▸ **Your instructions**
Keep only the lines of the material below that contain the string "input", matching upper and lower case exactly, and copy those lines out.

▸ **Excerpted records**
::::::::

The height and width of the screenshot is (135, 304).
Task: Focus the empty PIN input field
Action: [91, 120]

::::::::

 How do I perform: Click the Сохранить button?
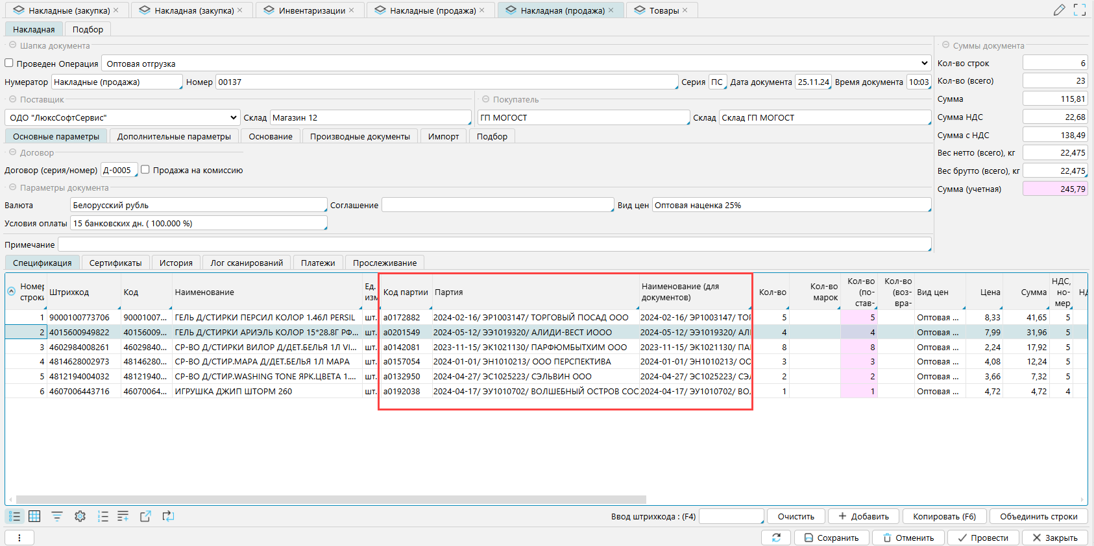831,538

::::::::

▸ **Task solution**
Task: Focus the empty PIN input field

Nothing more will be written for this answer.